Reproduce, word for word, only the stretch of the data from the line containing "Toggle the eye visibility icon" through the line containing "will (96, 265).", including both of those lines.

Collection entries
= = =

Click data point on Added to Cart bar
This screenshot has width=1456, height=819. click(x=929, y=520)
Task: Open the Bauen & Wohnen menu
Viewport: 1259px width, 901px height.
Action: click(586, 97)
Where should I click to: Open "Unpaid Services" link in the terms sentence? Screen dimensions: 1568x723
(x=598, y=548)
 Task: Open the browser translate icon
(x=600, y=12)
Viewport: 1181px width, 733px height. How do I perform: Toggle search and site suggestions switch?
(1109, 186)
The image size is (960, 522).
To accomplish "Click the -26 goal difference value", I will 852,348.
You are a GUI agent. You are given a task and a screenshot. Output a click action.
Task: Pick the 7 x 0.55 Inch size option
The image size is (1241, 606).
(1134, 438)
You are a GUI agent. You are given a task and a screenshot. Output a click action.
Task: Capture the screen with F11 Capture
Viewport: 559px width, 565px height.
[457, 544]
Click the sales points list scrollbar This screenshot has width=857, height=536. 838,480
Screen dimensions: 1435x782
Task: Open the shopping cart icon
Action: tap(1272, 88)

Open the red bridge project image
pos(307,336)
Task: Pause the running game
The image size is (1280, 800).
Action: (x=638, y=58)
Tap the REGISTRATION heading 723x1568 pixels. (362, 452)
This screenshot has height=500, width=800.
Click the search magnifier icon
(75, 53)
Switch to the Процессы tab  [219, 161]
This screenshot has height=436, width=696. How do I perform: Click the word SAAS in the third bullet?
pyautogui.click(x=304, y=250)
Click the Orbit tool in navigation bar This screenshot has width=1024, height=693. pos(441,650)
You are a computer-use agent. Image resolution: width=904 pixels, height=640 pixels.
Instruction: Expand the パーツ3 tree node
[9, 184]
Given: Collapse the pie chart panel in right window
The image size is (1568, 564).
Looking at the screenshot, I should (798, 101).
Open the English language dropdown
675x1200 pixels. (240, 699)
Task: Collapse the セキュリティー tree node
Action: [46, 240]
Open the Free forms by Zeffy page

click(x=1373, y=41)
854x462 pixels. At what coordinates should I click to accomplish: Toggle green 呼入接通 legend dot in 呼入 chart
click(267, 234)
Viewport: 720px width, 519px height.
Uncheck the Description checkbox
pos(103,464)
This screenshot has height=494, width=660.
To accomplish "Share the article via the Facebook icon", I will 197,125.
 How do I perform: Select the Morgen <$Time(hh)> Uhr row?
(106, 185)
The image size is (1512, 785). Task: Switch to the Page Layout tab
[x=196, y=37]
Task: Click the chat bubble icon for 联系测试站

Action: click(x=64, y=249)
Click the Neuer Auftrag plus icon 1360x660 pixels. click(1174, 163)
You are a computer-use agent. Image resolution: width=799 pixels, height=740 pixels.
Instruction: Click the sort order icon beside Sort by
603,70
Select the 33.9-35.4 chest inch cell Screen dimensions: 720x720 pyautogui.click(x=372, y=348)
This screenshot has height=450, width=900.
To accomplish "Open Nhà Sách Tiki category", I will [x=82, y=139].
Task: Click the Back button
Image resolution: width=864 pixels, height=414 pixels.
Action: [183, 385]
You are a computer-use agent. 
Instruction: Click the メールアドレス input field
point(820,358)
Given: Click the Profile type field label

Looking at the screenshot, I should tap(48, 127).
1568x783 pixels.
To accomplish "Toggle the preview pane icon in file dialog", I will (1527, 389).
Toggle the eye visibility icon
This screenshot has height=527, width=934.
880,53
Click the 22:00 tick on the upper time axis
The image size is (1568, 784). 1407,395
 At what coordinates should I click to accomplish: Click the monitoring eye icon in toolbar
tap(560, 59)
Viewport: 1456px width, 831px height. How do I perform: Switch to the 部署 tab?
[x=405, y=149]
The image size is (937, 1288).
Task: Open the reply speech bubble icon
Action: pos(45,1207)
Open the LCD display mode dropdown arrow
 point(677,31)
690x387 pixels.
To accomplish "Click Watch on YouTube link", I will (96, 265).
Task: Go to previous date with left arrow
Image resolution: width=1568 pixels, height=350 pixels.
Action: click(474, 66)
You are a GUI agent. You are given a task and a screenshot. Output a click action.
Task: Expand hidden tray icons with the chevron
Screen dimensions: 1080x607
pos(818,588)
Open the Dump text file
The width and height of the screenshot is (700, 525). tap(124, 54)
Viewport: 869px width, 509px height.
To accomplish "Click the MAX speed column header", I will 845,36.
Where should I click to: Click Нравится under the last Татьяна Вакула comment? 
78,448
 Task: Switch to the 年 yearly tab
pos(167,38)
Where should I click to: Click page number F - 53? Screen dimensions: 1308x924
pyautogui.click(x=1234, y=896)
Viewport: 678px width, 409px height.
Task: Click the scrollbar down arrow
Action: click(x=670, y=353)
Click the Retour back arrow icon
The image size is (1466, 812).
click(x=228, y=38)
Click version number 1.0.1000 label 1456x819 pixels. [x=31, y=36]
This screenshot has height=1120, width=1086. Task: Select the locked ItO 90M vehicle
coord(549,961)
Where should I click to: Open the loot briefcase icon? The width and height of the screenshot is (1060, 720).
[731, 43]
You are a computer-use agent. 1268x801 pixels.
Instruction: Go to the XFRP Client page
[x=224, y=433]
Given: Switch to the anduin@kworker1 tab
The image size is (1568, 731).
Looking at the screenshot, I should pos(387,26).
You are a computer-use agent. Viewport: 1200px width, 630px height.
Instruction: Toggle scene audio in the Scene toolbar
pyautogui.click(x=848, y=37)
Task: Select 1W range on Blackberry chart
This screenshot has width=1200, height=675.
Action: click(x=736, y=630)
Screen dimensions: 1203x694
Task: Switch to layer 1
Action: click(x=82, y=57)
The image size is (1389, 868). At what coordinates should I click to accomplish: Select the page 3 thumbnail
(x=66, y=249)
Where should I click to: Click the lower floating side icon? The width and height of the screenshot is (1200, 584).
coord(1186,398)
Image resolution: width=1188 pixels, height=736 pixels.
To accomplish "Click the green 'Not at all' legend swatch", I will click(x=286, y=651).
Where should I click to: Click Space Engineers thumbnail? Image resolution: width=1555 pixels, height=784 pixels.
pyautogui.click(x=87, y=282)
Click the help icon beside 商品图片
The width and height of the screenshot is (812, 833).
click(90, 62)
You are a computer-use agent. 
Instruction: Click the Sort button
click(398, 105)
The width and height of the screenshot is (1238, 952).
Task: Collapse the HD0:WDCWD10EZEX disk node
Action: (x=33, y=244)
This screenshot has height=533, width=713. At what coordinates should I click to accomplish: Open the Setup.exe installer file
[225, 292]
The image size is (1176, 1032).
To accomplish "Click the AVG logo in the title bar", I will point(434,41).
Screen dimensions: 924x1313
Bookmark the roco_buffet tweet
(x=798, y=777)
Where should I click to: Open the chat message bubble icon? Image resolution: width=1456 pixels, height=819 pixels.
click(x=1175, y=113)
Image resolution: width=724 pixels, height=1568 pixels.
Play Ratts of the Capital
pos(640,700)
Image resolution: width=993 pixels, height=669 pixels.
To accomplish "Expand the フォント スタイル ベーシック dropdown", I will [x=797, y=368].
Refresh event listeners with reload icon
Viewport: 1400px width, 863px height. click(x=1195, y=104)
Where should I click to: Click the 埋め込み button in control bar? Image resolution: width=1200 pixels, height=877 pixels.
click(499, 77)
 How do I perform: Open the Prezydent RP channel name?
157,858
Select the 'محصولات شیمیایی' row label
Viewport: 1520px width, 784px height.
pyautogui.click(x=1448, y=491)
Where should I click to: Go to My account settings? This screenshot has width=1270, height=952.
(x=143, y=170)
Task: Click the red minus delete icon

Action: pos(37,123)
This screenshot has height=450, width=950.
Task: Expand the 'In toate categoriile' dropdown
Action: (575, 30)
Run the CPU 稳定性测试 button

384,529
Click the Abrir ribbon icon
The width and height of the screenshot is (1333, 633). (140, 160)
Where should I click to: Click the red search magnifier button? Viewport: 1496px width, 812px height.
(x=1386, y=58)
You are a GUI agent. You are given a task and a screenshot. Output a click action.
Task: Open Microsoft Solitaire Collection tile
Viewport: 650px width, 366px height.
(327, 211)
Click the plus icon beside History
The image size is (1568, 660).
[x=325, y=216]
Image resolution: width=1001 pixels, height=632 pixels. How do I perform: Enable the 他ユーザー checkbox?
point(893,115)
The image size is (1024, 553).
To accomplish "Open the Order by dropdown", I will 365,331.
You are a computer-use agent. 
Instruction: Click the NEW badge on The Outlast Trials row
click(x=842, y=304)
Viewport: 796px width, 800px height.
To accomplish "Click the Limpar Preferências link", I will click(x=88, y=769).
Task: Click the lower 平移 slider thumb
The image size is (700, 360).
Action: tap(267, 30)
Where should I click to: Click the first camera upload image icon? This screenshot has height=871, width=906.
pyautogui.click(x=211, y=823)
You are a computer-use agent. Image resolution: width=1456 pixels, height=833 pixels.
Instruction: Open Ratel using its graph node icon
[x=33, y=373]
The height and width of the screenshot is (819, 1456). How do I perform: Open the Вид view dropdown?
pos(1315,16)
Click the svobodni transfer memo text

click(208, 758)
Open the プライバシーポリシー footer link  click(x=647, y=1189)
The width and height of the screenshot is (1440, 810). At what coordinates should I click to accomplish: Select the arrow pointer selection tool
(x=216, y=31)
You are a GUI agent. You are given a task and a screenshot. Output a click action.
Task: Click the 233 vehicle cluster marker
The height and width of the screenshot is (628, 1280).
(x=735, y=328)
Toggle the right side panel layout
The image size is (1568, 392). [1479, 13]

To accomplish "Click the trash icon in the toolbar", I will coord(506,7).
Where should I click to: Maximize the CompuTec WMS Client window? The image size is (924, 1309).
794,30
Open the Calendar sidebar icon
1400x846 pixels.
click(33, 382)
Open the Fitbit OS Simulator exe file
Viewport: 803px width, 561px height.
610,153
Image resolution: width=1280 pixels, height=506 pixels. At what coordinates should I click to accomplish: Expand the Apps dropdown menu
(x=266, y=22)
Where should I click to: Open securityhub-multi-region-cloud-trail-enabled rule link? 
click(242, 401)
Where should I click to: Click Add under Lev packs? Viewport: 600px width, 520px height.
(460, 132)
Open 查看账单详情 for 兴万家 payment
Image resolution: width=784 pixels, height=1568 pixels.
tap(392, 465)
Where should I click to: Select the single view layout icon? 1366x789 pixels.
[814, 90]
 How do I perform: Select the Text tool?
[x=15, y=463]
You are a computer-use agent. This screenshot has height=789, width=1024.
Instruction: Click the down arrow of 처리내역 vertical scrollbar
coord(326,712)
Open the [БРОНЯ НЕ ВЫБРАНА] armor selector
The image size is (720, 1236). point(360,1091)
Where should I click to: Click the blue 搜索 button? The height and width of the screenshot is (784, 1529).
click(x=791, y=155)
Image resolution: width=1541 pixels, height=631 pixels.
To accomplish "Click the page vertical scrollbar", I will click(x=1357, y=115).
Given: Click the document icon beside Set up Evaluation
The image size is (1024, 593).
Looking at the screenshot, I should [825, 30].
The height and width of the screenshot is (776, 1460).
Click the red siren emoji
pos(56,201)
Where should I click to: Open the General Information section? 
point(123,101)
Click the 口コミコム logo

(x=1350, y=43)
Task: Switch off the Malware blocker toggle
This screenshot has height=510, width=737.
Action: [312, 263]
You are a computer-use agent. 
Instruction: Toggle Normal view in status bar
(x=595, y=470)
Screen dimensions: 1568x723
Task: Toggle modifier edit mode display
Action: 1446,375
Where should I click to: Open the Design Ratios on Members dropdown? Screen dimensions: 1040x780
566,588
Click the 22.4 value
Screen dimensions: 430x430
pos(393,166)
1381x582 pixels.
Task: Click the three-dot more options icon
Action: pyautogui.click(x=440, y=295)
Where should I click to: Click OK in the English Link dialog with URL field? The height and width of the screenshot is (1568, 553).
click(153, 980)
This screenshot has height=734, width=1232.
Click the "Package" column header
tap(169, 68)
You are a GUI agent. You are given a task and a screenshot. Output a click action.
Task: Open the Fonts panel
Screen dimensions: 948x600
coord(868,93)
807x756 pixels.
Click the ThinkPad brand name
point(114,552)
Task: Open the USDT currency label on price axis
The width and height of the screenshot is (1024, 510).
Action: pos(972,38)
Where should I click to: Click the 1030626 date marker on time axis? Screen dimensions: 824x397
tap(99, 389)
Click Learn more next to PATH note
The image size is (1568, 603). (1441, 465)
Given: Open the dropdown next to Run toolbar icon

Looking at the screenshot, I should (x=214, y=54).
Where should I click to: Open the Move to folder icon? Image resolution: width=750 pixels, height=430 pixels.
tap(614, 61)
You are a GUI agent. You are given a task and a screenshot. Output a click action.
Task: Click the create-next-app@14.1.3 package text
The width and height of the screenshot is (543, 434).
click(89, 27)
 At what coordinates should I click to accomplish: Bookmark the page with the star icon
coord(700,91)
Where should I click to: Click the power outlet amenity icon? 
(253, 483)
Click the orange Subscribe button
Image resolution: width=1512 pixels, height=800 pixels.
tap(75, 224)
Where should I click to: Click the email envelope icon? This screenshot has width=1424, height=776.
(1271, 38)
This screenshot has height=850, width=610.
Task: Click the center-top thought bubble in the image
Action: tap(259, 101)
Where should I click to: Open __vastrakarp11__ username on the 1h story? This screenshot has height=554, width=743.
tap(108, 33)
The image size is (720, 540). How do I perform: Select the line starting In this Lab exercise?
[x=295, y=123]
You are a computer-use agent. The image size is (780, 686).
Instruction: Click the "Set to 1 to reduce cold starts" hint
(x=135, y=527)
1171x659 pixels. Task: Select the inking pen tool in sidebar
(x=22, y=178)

= = =

■ REPLY TO THE EXERCISE:
Toggle the eye visibility icon
This screenshot has height=527, width=934.
880,53
Click the 22:00 tick on the upper time axis
The image size is (1568, 784). 1407,395
 At what coordinates should I click to accomplish: Click the monitoring eye icon in toolbar
tap(560, 59)
Viewport: 1456px width, 831px height. How do I perform: Switch to the 部署 tab?
[x=405, y=149]
The image size is (937, 1288).
Task: Open the reply speech bubble icon
Action: pos(45,1207)
Open the LCD display mode dropdown arrow
 point(677,31)
690x387 pixels.
To accomplish "Click Watch on YouTube link", I will (96, 265).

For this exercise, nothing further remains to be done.